Unarguably, the unemployment burden on the shoulders of government can get at least marginal lift from the sector as much as communities will get connected with government’s policies in that sector. It will surprise many, the explosion of industries (small and large scale) with composite products tied to oil palm in the chain waiting for exploration.

Government should brace up and challenge relevant agaencies to be alive to their responsibilites. Related ministries, departments and agancies should role their sleeves and engage experts in the run for great  goals. Periodic researches should be conducted while those saddled with implementation of research outcomes should be held to accounts in the event of lull. No gain saying that research without efforts to translate findings into practical applications tilt to mere academic jamboree, misuse of time and resources, which is the least needed in this sector as it currently demands.

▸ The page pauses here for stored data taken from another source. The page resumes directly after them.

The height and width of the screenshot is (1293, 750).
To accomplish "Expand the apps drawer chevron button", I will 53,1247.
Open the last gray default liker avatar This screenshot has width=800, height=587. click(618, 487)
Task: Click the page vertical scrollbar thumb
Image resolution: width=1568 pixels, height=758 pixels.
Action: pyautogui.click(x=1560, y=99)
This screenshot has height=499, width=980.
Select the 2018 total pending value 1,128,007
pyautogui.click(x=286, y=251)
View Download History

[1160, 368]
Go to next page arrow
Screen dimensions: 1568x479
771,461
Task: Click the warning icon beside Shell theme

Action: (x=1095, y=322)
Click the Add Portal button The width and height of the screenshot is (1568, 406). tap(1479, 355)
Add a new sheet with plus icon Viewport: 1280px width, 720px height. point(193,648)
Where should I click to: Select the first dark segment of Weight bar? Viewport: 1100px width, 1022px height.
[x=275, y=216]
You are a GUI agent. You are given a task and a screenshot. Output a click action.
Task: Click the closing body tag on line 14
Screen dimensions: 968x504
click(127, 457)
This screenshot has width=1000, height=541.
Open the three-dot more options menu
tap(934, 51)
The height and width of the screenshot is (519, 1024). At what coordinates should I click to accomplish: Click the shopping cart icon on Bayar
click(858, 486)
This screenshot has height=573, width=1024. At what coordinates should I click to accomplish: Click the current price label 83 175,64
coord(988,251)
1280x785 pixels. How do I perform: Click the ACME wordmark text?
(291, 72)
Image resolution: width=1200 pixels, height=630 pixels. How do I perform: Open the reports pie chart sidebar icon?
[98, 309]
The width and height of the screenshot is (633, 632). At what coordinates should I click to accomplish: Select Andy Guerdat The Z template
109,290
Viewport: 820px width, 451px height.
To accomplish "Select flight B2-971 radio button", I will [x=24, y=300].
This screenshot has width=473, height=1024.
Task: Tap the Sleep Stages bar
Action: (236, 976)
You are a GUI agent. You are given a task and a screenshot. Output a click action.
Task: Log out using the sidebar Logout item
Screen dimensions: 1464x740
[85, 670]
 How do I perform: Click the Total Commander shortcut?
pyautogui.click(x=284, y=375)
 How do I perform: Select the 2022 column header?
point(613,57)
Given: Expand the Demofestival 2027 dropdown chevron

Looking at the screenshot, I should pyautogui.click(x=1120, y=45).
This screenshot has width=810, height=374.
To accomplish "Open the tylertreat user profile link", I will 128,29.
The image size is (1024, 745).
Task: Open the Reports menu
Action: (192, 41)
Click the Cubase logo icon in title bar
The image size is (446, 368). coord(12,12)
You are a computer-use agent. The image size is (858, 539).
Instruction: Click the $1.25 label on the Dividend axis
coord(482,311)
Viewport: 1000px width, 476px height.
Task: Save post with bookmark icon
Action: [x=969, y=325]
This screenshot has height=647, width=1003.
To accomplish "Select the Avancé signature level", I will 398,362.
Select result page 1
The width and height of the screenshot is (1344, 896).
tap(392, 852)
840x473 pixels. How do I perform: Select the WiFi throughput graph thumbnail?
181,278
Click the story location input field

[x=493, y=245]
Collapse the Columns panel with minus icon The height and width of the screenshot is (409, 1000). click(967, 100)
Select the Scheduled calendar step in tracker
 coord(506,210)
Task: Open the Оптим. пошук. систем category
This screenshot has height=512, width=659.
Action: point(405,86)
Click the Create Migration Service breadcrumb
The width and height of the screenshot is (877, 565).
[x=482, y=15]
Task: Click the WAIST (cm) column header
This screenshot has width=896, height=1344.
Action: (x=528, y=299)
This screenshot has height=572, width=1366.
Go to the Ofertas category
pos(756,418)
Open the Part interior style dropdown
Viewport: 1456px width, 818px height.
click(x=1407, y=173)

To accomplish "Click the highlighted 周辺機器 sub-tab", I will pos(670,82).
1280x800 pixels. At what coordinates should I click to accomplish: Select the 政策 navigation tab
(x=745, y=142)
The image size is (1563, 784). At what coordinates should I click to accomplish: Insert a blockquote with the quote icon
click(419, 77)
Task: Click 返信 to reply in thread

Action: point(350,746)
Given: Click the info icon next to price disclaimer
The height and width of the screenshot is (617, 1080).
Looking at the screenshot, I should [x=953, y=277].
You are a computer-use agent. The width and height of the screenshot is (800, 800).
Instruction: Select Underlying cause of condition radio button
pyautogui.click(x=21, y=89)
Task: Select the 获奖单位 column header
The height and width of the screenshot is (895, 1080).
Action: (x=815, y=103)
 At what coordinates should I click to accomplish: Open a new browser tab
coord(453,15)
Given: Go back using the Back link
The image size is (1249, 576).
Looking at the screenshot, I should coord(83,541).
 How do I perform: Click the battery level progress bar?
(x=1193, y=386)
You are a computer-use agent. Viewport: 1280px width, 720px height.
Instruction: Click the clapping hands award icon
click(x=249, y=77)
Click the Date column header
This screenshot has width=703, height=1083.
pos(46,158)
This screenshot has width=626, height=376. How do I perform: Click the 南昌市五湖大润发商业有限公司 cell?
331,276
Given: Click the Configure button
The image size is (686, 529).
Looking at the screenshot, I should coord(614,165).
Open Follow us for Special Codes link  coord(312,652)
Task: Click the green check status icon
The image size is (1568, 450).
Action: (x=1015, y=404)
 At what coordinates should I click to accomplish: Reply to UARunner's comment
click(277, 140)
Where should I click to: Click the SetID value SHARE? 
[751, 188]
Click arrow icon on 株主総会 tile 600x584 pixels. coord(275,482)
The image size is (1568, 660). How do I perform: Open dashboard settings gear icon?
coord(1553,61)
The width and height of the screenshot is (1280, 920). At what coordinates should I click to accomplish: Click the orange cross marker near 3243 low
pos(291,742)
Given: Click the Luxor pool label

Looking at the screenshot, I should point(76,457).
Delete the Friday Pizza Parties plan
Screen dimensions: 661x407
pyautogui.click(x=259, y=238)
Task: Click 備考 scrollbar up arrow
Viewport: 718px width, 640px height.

Agricultural officers in the chain should do much to connect with the farmers in the chain and ensure regularised interactions with stakeholders in the industry.

Beyond efforts to boost productivity, packaging and branding of products need attention. Nigeria has the potential to turn around her palm oil produce and make it an integral part of her major export produce. To carve a good niche in this venture, her products must conform and compete favourably with her contemporaries at the trade exports arena. The country must be made to command some edges over her competitors at the global market for it to gain dominant status. This can only be achieved through strict compliance with universally acceptable standard.

Nigerian government under President Muhammadu Buhari has made known its intention to go back to agriculture as alternative to crude oil in driving her economy forward. This is a step in the right direction considering the technological advancement in the current global clime that seeks alternative to age long dependence in oil to drive their engines. Electricity powered cars are now being developed to rival the existing petrol powered vehicles. It may seem a fairy tale but sooner than may be envisaged, electric cars will dominate car world to the surprise of doubters that the days of petrol are numbered.

Nigeria will be doing herself good if focus is shifted from the underground oil (crude) to tree based oil. It is apt therefore to expect new palm trees lining the vast bushes of the country’s land mass, even if it is to make hay while the sun is still shinning.